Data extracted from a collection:
---

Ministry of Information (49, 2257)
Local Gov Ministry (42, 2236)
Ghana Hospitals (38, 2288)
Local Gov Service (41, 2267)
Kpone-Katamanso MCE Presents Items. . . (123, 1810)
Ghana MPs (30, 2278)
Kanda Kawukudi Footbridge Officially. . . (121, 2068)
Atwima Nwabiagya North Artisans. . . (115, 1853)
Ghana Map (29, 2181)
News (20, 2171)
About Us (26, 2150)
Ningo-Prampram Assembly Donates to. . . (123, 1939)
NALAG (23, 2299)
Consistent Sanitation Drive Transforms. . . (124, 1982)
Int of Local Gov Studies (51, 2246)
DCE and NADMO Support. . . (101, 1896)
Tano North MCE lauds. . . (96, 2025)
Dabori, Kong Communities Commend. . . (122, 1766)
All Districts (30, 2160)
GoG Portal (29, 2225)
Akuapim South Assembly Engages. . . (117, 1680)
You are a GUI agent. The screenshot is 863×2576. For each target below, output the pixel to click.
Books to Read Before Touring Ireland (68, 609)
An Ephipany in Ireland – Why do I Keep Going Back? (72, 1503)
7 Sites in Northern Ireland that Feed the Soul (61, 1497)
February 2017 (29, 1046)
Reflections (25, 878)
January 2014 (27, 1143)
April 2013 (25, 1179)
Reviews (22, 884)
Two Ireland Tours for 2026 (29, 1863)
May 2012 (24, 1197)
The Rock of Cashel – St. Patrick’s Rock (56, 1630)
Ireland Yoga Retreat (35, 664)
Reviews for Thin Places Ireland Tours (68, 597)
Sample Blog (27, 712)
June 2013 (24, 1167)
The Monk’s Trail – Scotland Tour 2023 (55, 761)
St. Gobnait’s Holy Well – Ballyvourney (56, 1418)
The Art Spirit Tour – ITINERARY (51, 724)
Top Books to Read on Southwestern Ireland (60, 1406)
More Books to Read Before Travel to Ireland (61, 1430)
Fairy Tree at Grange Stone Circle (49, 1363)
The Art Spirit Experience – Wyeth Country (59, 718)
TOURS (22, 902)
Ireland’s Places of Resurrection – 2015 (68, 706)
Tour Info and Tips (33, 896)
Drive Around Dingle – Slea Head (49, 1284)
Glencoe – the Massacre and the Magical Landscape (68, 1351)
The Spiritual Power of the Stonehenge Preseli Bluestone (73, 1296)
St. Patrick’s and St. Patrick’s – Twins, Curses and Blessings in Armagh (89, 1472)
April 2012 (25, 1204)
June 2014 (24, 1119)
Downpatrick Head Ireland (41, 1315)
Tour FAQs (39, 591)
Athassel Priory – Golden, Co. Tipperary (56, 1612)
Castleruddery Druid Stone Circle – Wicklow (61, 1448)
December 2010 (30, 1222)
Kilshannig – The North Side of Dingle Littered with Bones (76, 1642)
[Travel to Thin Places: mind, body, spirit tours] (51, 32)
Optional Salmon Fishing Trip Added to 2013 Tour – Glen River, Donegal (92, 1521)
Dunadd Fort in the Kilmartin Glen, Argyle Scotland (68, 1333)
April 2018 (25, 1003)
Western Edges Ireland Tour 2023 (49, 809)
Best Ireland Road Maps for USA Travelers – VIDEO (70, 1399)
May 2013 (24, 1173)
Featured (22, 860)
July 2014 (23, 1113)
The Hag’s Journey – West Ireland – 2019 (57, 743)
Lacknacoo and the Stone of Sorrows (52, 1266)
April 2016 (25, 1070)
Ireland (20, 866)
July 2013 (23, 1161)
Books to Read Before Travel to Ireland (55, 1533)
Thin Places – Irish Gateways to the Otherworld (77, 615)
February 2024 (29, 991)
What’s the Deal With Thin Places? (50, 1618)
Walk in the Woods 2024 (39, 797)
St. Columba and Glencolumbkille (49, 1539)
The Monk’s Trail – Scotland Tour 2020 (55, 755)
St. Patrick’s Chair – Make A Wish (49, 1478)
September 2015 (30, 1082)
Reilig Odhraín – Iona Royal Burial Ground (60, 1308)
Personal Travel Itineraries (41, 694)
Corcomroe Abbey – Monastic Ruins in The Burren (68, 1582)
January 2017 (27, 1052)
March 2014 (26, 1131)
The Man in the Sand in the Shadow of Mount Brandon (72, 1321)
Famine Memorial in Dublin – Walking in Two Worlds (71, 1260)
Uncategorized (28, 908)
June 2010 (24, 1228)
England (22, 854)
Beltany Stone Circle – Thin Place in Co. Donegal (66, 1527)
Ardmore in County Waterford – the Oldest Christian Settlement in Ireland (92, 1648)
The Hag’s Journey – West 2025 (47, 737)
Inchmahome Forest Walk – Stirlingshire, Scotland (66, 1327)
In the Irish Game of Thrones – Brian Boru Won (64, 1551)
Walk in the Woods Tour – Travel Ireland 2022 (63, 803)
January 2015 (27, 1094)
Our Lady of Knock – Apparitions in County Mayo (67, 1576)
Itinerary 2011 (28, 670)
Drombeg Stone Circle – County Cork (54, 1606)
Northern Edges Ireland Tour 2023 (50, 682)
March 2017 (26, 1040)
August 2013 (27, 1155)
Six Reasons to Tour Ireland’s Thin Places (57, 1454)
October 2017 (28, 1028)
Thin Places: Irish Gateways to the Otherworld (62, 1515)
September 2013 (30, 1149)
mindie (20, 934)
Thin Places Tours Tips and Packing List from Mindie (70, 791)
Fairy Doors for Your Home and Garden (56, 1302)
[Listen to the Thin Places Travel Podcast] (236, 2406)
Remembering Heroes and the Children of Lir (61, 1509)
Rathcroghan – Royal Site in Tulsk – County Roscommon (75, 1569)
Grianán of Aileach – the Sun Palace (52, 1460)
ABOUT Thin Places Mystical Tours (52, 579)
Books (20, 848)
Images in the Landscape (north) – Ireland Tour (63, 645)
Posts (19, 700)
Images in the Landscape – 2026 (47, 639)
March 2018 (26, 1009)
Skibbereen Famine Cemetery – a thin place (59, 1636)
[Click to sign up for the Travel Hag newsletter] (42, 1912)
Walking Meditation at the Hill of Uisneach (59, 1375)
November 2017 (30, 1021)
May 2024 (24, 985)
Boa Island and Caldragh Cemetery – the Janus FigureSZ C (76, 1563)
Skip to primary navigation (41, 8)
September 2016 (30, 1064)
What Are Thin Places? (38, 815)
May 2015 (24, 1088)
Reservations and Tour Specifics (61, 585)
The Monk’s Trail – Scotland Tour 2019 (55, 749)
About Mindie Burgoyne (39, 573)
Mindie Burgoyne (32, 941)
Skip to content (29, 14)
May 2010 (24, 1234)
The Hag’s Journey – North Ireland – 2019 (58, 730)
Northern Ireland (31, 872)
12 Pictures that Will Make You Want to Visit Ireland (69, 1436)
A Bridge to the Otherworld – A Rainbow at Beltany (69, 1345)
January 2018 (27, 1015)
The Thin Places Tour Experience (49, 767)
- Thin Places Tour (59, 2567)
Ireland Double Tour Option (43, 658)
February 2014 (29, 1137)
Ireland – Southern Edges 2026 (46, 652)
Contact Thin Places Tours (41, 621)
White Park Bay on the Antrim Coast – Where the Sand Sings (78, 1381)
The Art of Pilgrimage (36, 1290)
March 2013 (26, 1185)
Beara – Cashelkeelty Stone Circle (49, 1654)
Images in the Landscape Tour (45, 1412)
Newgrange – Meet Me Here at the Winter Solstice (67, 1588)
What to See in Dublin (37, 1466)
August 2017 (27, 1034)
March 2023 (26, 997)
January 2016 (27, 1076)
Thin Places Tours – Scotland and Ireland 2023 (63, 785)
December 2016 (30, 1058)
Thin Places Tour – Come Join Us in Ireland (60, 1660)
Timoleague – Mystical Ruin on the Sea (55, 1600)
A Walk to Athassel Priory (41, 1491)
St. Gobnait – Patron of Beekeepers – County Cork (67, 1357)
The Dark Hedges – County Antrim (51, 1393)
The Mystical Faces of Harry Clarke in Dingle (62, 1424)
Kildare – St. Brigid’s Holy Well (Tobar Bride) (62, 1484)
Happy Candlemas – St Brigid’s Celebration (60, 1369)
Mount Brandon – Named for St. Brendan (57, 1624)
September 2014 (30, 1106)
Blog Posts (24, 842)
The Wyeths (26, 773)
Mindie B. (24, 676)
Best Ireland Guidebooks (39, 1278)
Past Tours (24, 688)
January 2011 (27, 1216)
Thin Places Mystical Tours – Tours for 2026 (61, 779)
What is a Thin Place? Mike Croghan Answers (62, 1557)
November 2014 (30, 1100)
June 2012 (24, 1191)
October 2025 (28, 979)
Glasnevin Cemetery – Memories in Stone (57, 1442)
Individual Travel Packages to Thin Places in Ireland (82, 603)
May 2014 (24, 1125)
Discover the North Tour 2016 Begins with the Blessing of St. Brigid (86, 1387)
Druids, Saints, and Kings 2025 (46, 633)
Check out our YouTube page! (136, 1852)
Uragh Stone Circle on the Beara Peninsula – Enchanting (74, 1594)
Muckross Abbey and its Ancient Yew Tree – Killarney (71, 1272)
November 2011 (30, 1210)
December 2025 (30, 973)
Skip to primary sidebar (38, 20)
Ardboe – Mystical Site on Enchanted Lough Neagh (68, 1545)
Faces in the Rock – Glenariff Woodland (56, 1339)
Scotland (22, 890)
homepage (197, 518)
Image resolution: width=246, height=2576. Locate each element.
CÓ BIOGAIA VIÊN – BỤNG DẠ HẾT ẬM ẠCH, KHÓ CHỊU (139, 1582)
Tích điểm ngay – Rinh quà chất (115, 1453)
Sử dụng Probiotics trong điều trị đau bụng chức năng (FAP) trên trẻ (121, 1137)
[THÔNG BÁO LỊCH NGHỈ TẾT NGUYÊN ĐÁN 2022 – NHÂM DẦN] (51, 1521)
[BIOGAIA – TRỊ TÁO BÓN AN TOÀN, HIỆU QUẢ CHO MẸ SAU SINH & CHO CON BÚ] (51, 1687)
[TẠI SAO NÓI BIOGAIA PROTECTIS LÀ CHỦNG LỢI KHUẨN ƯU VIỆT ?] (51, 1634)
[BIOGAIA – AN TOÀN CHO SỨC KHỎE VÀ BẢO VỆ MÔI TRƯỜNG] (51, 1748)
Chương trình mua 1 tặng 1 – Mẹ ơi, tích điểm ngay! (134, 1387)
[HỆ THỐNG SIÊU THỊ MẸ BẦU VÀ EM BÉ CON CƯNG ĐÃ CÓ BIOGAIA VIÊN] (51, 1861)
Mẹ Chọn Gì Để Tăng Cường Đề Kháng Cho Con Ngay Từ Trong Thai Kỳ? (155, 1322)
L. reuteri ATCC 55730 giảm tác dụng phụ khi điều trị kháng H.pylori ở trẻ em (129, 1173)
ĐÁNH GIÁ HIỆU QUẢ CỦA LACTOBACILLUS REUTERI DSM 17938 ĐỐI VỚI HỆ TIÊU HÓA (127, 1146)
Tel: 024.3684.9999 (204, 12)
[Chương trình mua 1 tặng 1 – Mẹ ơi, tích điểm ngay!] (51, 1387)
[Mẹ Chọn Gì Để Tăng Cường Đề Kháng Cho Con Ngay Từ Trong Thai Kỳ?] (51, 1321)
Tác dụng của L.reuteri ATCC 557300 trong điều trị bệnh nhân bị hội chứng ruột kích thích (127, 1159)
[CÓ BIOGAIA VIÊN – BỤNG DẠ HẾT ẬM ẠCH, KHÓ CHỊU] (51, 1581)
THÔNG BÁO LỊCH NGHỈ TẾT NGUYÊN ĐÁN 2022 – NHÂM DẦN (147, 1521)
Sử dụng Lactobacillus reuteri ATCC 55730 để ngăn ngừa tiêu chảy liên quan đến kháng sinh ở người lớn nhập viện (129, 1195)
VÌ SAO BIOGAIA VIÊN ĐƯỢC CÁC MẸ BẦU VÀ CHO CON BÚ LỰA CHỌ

---

### [Assignment]
Set down, unchanged, only those lines above that fall between the line with "Tano North MCE lauds. . . (96, 2025)" and the line with "Akuapim South Assembly", the two end lines included.

### [Written reply]
Tano North MCE lauds. . . (96, 2025)
Dabori, Kong Communities Commend. . . (122, 1766)
All Districts (30, 2160)
GoG Portal (29, 2225)
Akuapim South Assembly Engages. . . (117, 1680)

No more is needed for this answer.